Résumé
Report of the hearing, held on June 2 in front of the Parliamentary Information Mission, of Jean-Hervé Bradol (program manager for MSF) and Bernard Debré (Minister of Cooperation from November 1994 to May 1995).
Citation
La Mission d'information sur le Rwanda a auditionné hier Jean-Hervé Bradol, responsable de programme pour Médecins sans frontières (1), et Bernard Debré, ministre de la Coopération de novembre 1994 à mai 1995. Deux médecins. L'un est un homme de faits et l'autre, un homme de certitudes. Leurs approches diffèrent, leur conclusion est la même: la France a mené au Rwanda une politique pour le moins ambiguë.
En 1994, Bradol est sur le terrain, il décrit un climat politique qui se dégrade. Dès janvier, MSF prépare un plan d'intervention pour répondre aux massacres des civils, qui commenceront effectivement le 7 avril, au lendemain de l'attentat contre l'avion du président Habyarimana. Debré, lui, livre son analyse a posteriori: En arrivant au ministère de la Coopération, il enquête auprès des services de renseignement français. Il a, dit-il, déjà l'idée d'écrire un livre. Il se fait sa religion: c'est le Front patriotique rwandais qui a tiré contre l'avion. Et les missiles ont été «vraisemblablement» fournis par les Etats-Unis. Cette accusation, fondée sur la «conviction» de l'ex-ministre, tracasse les députés, qui n'ont visiblement pas les mêmes informations. Mais Bernard Debré ne démord pas de sa thèse: au Rwanda comme au Burundi ou dans l'ex-Zaïre, les Tutsis font la guerre pour, c'est le titre de son livre, «le retour du Mwami», ce roi tutsi d'avant le colonialisme. Sur les choix politiques des dirigeants français de l'époque, les deux hommes ont plus que des réticences. Le 19 mai 1994, en plein génocide, MSF est convoqué à la cellule Afrique de l'Elysée. Les médecins demandent de l'aide, on leur fait un exposé sur l'Afrique. Avec une «légèreté» qui étonne Bradol, le conseiller Bruno Delaye explique qu'il n'arrive pas à joindre au téléphone les responsables rwandais. Le 14 juin, MSF rencontre François Mitterrand: «Le discours a totalement changé.» Le Président traite le gouvernement intérimaire de «bande d'assassins» et dit de la veuve Habyarimana, que la France a exfiltrée et généreusement financée pour s'installer à Paris, qu'«elle a le diable au corps». Il annonce l'opération humanitaire Turquoise. «Ce n'est pas avec des médecins et des caisses de biscuits qu'on s'oppose à des assassins», s'insurge Bradol, qui s'étonne qu'Edouard Balladur et ses ministres se soient dits «fiers» de Turquoise lors d'une précédente audition.

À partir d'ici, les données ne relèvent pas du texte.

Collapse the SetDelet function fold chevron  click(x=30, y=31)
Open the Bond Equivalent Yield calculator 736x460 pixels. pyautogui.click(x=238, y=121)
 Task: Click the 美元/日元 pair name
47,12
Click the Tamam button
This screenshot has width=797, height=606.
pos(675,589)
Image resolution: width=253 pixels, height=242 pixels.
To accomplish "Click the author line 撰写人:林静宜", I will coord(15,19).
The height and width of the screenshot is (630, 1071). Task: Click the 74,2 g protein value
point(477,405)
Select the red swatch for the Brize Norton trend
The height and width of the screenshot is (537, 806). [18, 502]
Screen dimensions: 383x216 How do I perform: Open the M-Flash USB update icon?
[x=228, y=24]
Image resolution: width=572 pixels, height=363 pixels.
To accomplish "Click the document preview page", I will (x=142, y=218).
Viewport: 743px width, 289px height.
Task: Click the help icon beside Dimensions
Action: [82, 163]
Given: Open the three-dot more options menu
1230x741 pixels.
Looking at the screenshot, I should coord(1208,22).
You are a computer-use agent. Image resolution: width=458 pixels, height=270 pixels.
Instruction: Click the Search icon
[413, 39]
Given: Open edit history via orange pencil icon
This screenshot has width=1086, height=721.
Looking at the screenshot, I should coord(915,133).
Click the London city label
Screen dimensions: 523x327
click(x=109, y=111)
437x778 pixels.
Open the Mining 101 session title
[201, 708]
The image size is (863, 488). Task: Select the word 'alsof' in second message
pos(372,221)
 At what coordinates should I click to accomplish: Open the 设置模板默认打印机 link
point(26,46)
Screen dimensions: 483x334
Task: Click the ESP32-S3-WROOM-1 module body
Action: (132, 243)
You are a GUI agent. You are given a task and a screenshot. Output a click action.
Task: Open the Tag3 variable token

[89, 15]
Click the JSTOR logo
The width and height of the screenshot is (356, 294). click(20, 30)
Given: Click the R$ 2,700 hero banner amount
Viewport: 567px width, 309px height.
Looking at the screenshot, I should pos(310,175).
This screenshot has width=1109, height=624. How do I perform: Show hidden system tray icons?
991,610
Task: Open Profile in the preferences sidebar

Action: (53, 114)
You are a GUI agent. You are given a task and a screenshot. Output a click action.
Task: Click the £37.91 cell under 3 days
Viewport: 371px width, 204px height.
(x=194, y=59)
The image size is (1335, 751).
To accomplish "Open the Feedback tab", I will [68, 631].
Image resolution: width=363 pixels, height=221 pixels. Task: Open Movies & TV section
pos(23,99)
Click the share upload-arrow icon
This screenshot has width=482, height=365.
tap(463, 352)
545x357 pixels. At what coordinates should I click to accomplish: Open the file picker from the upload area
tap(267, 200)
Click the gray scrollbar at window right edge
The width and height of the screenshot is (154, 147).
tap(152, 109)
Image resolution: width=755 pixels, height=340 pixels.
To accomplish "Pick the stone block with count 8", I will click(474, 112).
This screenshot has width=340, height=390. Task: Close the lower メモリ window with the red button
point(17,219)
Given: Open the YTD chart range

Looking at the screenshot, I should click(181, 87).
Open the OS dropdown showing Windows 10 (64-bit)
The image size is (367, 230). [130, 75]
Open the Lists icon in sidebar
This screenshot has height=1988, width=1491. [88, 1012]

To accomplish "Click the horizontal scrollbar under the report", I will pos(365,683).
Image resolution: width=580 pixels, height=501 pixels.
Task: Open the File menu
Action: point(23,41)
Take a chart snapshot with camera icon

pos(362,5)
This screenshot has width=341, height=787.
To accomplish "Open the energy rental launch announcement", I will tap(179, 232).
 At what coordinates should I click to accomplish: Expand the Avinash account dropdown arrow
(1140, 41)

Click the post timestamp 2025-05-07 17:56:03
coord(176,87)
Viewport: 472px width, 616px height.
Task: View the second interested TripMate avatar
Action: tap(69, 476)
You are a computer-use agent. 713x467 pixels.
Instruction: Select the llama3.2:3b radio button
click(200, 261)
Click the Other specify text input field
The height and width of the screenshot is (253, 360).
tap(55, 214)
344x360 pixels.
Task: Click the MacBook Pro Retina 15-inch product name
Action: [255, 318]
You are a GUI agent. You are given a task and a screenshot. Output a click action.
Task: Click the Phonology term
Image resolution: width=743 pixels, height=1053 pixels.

Bernard Debré, lui, dit clairement pour la première fois que François Mitterrand souhaitait une intervention française sur l'ensemble du territoire rwandais et que son Premier ministre Edouard Balladur s'y est refusé. La proposition du Président, dit-il, revenait indirectement à réinstaller les Hutus au pouvoir. C'était dans ce qu'il appelle «la logique mitterrandienne», celle d'une idée de la démocratie fondée sur la majorité (hutue). La France est coupable, dit-il dans son livre, de s'être entêtée dans cette illusion, en couvrant en son nom les crimes de la majorité. Et peut-être en les aidant par des livraisons d'armes. «En juillet 1994, j'ai posé la question à Mitterrand à Cochin, dit le chirurgien. Réponse: "Vous croyez que le 7 avril le monde s'est réveillé en se disant le génocide commence?» «J'ai pris cette phrase ambiguë, poursuit Debré, comme une possible affirmation que des armes avaient été livrées après le début du génocide.».